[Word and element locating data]

—————

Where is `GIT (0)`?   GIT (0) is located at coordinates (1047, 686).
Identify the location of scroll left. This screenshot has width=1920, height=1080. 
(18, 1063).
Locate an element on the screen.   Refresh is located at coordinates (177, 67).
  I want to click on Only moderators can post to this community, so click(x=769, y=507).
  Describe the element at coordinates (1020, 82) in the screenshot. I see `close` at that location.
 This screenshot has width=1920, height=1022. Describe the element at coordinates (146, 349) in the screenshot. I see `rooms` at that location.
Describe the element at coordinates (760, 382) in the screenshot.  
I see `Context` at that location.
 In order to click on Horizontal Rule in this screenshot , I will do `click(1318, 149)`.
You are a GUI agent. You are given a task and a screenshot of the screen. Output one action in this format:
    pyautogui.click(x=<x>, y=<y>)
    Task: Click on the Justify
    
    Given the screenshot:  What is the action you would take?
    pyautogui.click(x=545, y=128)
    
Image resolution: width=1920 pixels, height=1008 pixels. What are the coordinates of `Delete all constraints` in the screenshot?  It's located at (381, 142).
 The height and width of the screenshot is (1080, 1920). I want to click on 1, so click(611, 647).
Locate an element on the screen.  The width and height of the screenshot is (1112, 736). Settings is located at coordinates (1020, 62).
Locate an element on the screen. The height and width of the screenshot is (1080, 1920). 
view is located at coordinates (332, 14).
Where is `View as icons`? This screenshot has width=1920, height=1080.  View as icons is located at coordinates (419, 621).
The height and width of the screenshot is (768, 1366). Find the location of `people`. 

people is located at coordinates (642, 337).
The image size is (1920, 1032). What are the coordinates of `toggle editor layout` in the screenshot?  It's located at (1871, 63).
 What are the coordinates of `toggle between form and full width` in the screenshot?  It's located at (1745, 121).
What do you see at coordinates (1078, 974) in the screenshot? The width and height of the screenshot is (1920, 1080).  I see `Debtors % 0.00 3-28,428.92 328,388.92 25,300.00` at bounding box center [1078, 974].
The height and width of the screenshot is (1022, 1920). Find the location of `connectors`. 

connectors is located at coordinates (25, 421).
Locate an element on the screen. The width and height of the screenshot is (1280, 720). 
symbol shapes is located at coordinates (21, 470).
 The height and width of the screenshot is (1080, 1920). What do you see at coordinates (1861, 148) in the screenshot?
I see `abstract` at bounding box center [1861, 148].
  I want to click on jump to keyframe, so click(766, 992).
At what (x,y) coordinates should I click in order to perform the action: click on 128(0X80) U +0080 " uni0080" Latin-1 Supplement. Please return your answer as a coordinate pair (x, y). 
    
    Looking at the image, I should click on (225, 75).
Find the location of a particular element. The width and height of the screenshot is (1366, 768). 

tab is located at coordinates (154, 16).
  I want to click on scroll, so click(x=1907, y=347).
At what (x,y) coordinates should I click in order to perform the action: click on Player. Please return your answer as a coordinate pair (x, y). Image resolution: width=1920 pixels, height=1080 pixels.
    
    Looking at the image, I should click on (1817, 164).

—————

## Exercise directions
Substitute "Find an element on the screen" for every "Locate an element on the screen" in the entries above and reproduce them otherwise unchanged.

## Task response
Where is `GIT (0)`?   GIT (0) is located at coordinates (1047, 686).
Identify the location of scroll left. This screenshot has width=1920, height=1080. 
(18, 1063).
Find an element on the screen.   Refresh is located at coordinates (177, 67).
  I want to click on Only moderators can post to this community, so click(x=769, y=507).
  Describe the element at coordinates (1020, 82) in the screenshot. I see `close` at that location.
 This screenshot has width=1920, height=1022. Describe the element at coordinates (146, 349) in the screenshot. I see `rooms` at that location.
Describe the element at coordinates (760, 382) in the screenshot.  
I see `Context` at that location.
 In order to click on Horizontal Rule in this screenshot , I will do `click(1318, 149)`.
You are a GUI agent. You are given a task and a screenshot of the screen. Output one action in this format:
    pyautogui.click(x=<x>, y=<y>)
    Task: Click on the Justify
    
    Given the screenshot:  What is the action you would take?
    pyautogui.click(x=545, y=128)
    
Image resolution: width=1920 pixels, height=1008 pixels. What are the coordinates of `Delete all constraints` in the screenshot?  It's located at (381, 142).
 The height and width of the screenshot is (1080, 1920). I want to click on 1, so click(611, 647).
Find an element on the screen.  The width and height of the screenshot is (1112, 736). Settings is located at coordinates (1020, 62).
Find an element on the screen. The height and width of the screenshot is (1080, 1920). 
view is located at coordinates (332, 14).
Where is `View as icons`? This screenshot has width=1920, height=1080.  View as icons is located at coordinates (419, 621).
The height and width of the screenshot is (768, 1366). Find the location of `people`. 

people is located at coordinates (642, 337).
The image size is (1920, 1032). What are the coordinates of `toggle editor layout` in the screenshot?  It's located at (1871, 63).
 What are the coordinates of `toggle between form and full width` in the screenshot?  It's located at (1745, 121).
What do you see at coordinates (1078, 974) in the screenshot? The width and height of the screenshot is (1920, 1080).  I see `Debtors % 0.00 3-28,428.92 328,388.92 25,300.00` at bounding box center [1078, 974].
The height and width of the screenshot is (1022, 1920). Find the location of `connectors`. 

connectors is located at coordinates (25, 421).
Find an element on the screen. The width and height of the screenshot is (1280, 720). 
symbol shapes is located at coordinates (21, 470).
 The height and width of the screenshot is (1080, 1920). What do you see at coordinates (1861, 148) in the screenshot?
I see `abstract` at bounding box center [1861, 148].
  I want to click on jump to keyframe, so click(766, 992).
At what (x,y) coordinates should I click in order to perform the action: click on 128(0X80) U +0080 " uni0080" Latin-1 Supplement. Please return your answer as a coordinate pair (x, y). 
    
    Looking at the image, I should click on (225, 75).
Find the location of a particular element. The width and height of the screenshot is (1366, 768). 

tab is located at coordinates (154, 16).
  I want to click on scroll, so click(x=1907, y=347).
At what (x,y) coordinates should I click in order to perform the action: click on Player. Please return your answer as a coordinate pair (x, y). Image resolution: width=1920 pixels, height=1080 pixels.
    
    Looking at the image, I should click on (1817, 164).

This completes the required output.